▸ Material for this task:
Content starts

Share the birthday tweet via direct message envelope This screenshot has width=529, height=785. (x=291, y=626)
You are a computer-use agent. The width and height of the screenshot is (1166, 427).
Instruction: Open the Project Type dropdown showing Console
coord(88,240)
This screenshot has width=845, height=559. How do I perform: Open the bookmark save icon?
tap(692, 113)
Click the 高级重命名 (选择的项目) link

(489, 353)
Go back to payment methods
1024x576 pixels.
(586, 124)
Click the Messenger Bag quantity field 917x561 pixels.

Content ends
Content starts

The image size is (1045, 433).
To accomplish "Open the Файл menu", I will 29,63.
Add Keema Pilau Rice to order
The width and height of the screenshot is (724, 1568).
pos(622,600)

Content ends

▸ Your assignment: Among the entries above, find the line with "Instruction: Open the" and the line with "Click the Messenger"; give again exactly these two lines and all lines between them.

▸ Task response:
Instruction: Open the Project Type dropdown showing Console
coord(88,240)
This screenshot has width=845, height=559. How do I perform: Open the bookmark save icon?
tap(692, 113)
Click the 高级重命名 (选择的项目) link

(489, 353)
Go back to payment methods
1024x576 pixels.
(586, 124)
Click the Messenger Bag quantity field 917x561 pixels.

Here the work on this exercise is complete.